PROBLEM DETAILS:
Output the data below exactly.

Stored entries
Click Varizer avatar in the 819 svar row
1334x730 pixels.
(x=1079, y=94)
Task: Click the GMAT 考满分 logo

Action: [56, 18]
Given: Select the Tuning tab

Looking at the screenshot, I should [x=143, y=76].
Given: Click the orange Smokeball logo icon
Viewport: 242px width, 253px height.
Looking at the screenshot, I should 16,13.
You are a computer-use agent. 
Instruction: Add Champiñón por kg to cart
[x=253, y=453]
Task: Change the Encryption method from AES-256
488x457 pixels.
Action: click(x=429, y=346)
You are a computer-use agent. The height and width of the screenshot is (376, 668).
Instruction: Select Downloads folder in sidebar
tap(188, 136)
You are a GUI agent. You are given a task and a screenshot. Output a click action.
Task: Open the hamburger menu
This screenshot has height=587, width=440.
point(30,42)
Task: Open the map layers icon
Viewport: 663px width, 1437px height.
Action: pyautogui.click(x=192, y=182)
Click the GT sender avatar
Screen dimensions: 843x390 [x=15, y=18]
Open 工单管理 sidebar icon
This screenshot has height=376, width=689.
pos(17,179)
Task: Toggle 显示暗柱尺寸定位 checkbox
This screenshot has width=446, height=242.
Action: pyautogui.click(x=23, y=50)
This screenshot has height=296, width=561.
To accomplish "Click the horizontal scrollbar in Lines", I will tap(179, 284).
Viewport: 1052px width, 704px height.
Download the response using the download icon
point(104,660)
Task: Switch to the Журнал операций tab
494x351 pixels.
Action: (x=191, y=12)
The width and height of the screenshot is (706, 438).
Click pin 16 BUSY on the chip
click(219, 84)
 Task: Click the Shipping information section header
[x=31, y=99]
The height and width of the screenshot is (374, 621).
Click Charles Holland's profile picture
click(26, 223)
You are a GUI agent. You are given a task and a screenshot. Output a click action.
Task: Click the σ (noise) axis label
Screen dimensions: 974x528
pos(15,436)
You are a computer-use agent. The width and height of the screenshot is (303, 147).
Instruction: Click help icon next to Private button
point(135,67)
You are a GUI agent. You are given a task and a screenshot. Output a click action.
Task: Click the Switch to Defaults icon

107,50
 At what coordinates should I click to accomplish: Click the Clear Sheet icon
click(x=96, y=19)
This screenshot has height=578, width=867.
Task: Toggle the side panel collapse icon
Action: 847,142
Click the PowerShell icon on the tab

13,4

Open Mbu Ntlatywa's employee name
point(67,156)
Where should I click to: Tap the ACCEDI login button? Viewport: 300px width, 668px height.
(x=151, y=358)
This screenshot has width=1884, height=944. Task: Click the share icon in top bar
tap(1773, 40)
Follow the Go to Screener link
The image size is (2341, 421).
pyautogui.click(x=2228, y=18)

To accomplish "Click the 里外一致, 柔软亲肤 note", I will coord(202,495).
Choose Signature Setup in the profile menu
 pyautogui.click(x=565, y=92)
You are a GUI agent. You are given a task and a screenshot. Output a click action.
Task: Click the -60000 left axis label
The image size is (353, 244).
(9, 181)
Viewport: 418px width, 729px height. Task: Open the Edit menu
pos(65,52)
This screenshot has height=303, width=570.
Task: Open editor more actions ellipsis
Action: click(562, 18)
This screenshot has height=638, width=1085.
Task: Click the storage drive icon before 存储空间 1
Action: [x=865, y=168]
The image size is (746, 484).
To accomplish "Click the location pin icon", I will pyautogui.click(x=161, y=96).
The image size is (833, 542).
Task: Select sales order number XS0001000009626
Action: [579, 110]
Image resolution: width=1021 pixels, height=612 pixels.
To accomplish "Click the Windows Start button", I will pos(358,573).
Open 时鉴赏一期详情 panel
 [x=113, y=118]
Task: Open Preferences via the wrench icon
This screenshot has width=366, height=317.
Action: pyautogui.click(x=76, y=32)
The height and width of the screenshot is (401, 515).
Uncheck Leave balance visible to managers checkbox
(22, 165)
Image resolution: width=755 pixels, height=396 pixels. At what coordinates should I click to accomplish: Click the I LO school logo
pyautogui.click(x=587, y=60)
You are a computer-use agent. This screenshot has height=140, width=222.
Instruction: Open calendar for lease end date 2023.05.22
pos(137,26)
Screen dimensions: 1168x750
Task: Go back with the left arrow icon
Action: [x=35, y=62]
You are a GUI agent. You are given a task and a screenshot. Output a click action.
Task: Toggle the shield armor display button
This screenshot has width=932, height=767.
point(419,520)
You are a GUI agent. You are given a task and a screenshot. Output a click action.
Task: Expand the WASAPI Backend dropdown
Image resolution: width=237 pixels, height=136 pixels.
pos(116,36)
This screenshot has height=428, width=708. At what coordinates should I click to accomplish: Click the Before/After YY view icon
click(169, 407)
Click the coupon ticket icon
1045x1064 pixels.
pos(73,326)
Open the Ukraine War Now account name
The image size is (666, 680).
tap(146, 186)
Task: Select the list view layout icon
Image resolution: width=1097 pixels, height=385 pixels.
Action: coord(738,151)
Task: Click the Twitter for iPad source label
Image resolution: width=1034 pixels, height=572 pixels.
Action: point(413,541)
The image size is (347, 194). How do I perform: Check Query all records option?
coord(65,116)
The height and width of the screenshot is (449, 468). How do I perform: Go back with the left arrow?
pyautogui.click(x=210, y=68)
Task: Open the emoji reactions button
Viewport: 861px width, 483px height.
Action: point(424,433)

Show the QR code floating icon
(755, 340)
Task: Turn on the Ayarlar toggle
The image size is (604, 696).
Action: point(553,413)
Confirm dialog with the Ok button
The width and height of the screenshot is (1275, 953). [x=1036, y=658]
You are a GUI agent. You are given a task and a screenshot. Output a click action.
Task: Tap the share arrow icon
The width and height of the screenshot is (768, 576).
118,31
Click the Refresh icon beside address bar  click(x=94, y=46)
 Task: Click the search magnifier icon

TASK RESPONSE:
Click Varizer avatar in the 819 svar row
1334x730 pixels.
(x=1079, y=94)
Task: Click the GMAT 考满分 logo

Action: [56, 18]
Given: Select the Tuning tab

Looking at the screenshot, I should [x=143, y=76].
Given: Click the orange Smokeball logo icon
Viewport: 242px width, 253px height.
Looking at the screenshot, I should 16,13.
You are a computer-use agent. 
Instruction: Add Champiñón por kg to cart
[x=253, y=453]
Task: Change the Encryption method from AES-256
488x457 pixels.
Action: click(x=429, y=346)
You are a computer-use agent. The height and width of the screenshot is (376, 668).
Instruction: Select Downloads folder in sidebar
tap(188, 136)
You are a GUI agent. You are given a task and a screenshot. Output a click action.
Task: Open the hamburger menu
This screenshot has height=587, width=440.
point(30,42)
Task: Open the map layers icon
Viewport: 663px width, 1437px height.
Action: pyautogui.click(x=192, y=182)
Click the GT sender avatar
Screen dimensions: 843x390 [x=15, y=18]
Open 工单管理 sidebar icon
This screenshot has height=376, width=689.
pos(17,179)
Task: Toggle 显示暗柱尺寸定位 checkbox
This screenshot has width=446, height=242.
Action: pyautogui.click(x=23, y=50)
This screenshot has height=296, width=561.
To accomplish "Click the horizontal scrollbar in Lines", I will tap(179, 284).
Viewport: 1052px width, 704px height.
Download the response using the download icon
point(104,660)
Task: Switch to the Журнал операций tab
494x351 pixels.
Action: (x=191, y=12)
The width and height of the screenshot is (706, 438).
Click pin 16 BUSY on the chip
click(219, 84)
 Task: Click the Shipping information section header
[x=31, y=99]
The height and width of the screenshot is (374, 621).
Click Charles Holland's profile picture
click(26, 223)
You are a GUI agent. You are given a task and a screenshot. Output a click action.
Task: Click the σ (noise) axis label
Screen dimensions: 974x528
pos(15,436)
You are a computer-use agent. The width and height of the screenshot is (303, 147).
Instruction: Click help icon next to Private button
point(135,67)
You are a GUI agent. You are given a task and a screenshot. Output a click action.
Task: Click the Switch to Defaults icon

107,50
 At what coordinates should I click to accomplish: Click the Clear Sheet icon
click(x=96, y=19)
This screenshot has height=578, width=867.
Task: Toggle the side panel collapse icon
Action: 847,142
Click the PowerShell icon on the tab

13,4

Open Mbu Ntlatywa's employee name
point(67,156)
Where should I click to: Tap the ACCEDI login button? Viewport: 300px width, 668px height.
(x=151, y=358)
This screenshot has width=1884, height=944. Task: Click the share icon in top bar
tap(1773, 40)
Follow the Go to Screener link
The image size is (2341, 421).
pyautogui.click(x=2228, y=18)

To accomplish "Click the 里外一致, 柔软亲肤 note", I will coord(202,495).
Choose Signature Setup in the profile menu
 pyautogui.click(x=565, y=92)
You are a GUI agent. You are given a task and a screenshot. Output a click action.
Task: Click the -60000 left axis label
The image size is (353, 244).
(9, 181)
Viewport: 418px width, 729px height. Task: Open the Edit menu
pos(65,52)
This screenshot has height=303, width=570.
Task: Open editor more actions ellipsis
Action: click(562, 18)
This screenshot has height=638, width=1085.
Task: Click the storage drive icon before 存储空间 1
Action: [x=865, y=168]
The image size is (746, 484).
To accomplish "Click the location pin icon", I will pyautogui.click(x=161, y=96).
The image size is (833, 542).
Task: Select sales order number XS0001000009626
Action: [579, 110]
Image resolution: width=1021 pixels, height=612 pixels.
To accomplish "Click the Windows Start button", I will pos(358,573).
Open 时鉴赏一期详情 panel
 [x=113, y=118]
Task: Open Preferences via the wrench icon
This screenshot has width=366, height=317.
Action: pyautogui.click(x=76, y=32)
The height and width of the screenshot is (401, 515).
Uncheck Leave balance visible to managers checkbox
(22, 165)
Image resolution: width=755 pixels, height=396 pixels. At what coordinates should I click to accomplish: Click the I LO school logo
pyautogui.click(x=587, y=60)
You are a computer-use agent. This screenshot has height=140, width=222.
Instruction: Open calendar for lease end date 2023.05.22
pos(137,26)
Screen dimensions: 1168x750
Task: Go back with the left arrow icon
Action: [x=35, y=62]
You are a GUI agent. You are given a task and a screenshot. Output a click action.
Task: Toggle the shield armor display button
This screenshot has width=932, height=767.
point(419,520)
You are a GUI agent. You are given a task and a screenshot. Output a click action.
Task: Expand the WASAPI Backend dropdown
Image resolution: width=237 pixels, height=136 pixels.
pos(116,36)
This screenshot has height=428, width=708. At what coordinates should I click to accomplish: Click the Before/After YY view icon
click(169, 407)
Click the coupon ticket icon
1045x1064 pixels.
pos(73,326)
Open the Ukraine War Now account name
The image size is (666, 680).
tap(146, 186)
Task: Select the list view layout icon
Image resolution: width=1097 pixels, height=385 pixels.
Action: coord(738,151)
Task: Click the Twitter for iPad source label
Image resolution: width=1034 pixels, height=572 pixels.
Action: point(413,541)
The image size is (347, 194). How do I perform: Check Query all records option?
coord(65,116)
The height and width of the screenshot is (449, 468). How do I perform: Go back with the left arrow?
pyautogui.click(x=210, y=68)
Task: Open the emoji reactions button
Viewport: 861px width, 483px height.
Action: point(424,433)

Show the QR code floating icon
(755, 340)
Task: Turn on the Ayarlar toggle
The image size is (604, 696).
Action: point(553,413)
Confirm dialog with the Ok button
The width and height of the screenshot is (1275, 953). [x=1036, y=658]
You are a GUI agent. You are given a task and a screenshot. Output a click action.
Task: Tap the share arrow icon
The width and height of the screenshot is (768, 576).
118,31
Click the Refresh icon beside address bar  click(x=94, y=46)
 Task: Click the search magnifier icon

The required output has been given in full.